American artist and activist

Michelle Browder (born 1971) is an American artist and activist known for her sculptures in Montgomery, Alabama, and historical tours of the area.

== Early life and education ==
Browder was born in Denver, Colorado and her family moved to Verbena, Alabama before she started school. Her father, Curtis Browder was a prison chaplain, the first Black person to serve in this role in Alabama. Browder's aunt is Aurelia Browder, who was arrested for sitting in the white section of a city bus and was the plaintiff in Browder v. Gayle. As a child, Browder was encouraged by her father to express her anger through art and creativity, which led to her attending the Art Institute of Atlanta.

== Work ==
Browder is known for her activism, her tours of Montgomery, Alabama, and her outdoor sculptures. She founded two youth non-profit programs to help young people in Alabama: "I Am More Than" and More Up Cafe. She has also worked to provide homes to people in Alabama During the time from 2002 to 2007, she opened a restaurant called PJR's Fish and BBQ Restaurants. She campaigned for Barack Obama prior to the 2008 election, and talked about black entrepreneurs opening new businesses in 2018 on the PBS NewsHour. Browder is the owner and operator of More Than Tours, a tour company which provides educational tours about racial bias and history to students and tourists in Montgomery, Alabama. Browder announced in 2020 that she was creating a monument to the mothers of gynecology, enslaved women including Anarcha Westcott, who were operated on by J. Marion Sims in the 1840s. She then, in March 2021, held an event in Los Angeles where she asked the public to bring discarded metal objects so they could be melted down to be formed into the monument. "Discarded objects represent how Black women have been treated in this country,” Browder said to The Los Angeles Times. “But it also represents the beauty that’s in the broken and the discarded." Browder first learned of Sims while a student at the Art Institute of Atlanta. She said to the San Francisco Chronicle: "If you’ve ever had a pap smear, you have Anarcha, Lucy and Betsey to thank."
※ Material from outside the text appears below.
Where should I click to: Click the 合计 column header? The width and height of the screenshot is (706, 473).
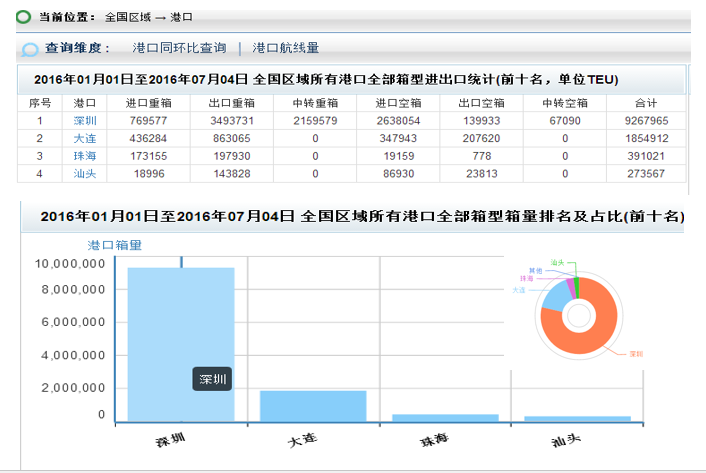pyautogui.click(x=645, y=103)
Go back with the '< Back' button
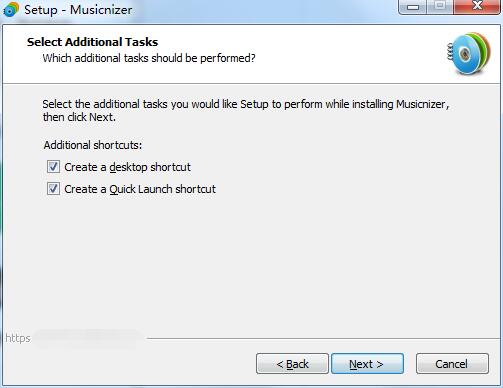This screenshot has width=503, height=388. [x=292, y=364]
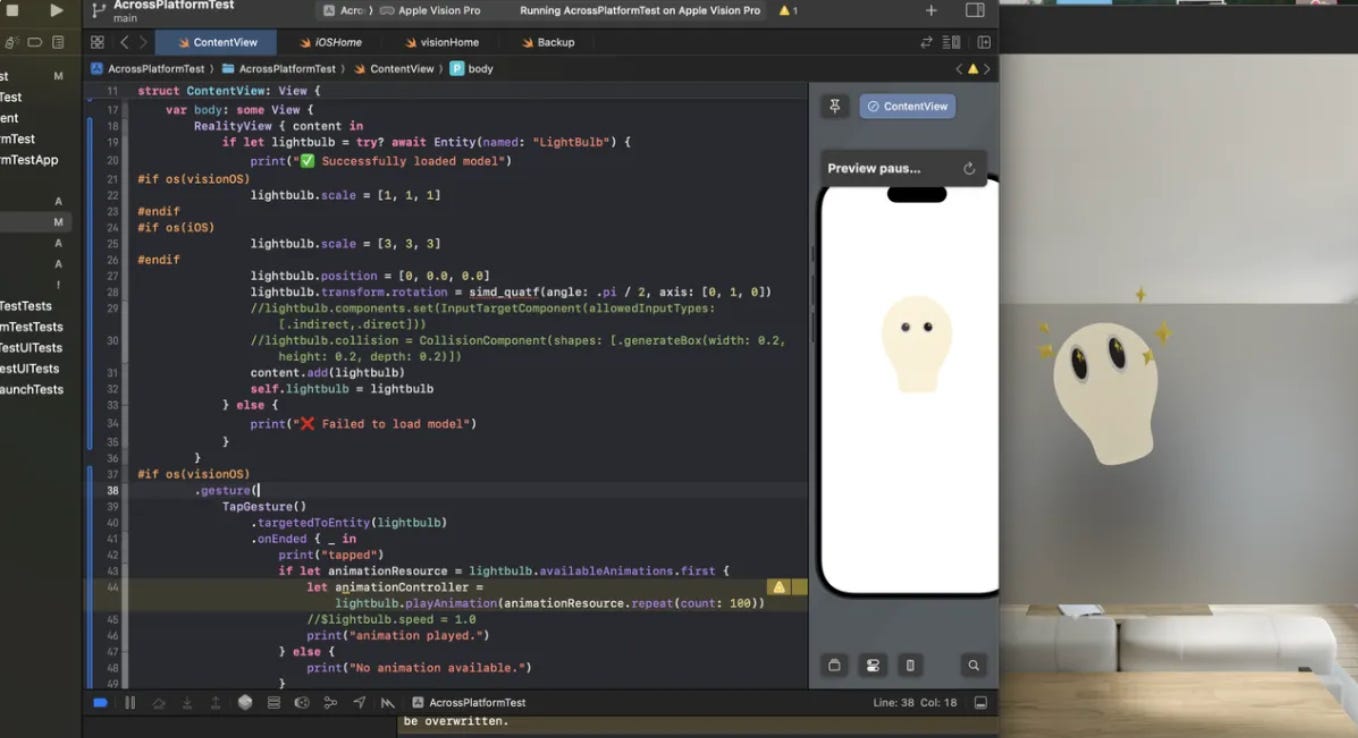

In 2020, Browder designed a mural for Black Lives Matter that was painted near the site of Montgomery's former slave market and was featured on The TODAY show. Browder's work has been featured in The New York Times as a notable representation of Montgomery's complicated past and as a representation of the evolution of civil rights as well as commemorating the centennial ratification of women's right to vote. She was the designer and artist of #TheMarchContinues Mural at the Southern Poverty Law Center.

February 27, 2023 she was again featured on the PBS Newshour discussing her mothers of gynecology public art.

In May 2023, Browder announced that she has acquired the 33 South Perry street and it will be transformed into the Mothers of Gynecology Health and Wellness Museum and Clinic, providing resources to uninsured women, medical practitioners, midwives and doulas.

== Awards ==
In 2020 Browder was given the Community Hero Award by the Mayor of Montgomery, Todd Strange, for her efforts as a bridge builder in her community using art, history, and conservation. Governor Kay Ivey presented Browder with the Rising Star in Tourism Award from the state of Alabama.

In 2022, Browder was named as one of USA Todays Women of the Year, which recognizes women who have made a significant impact.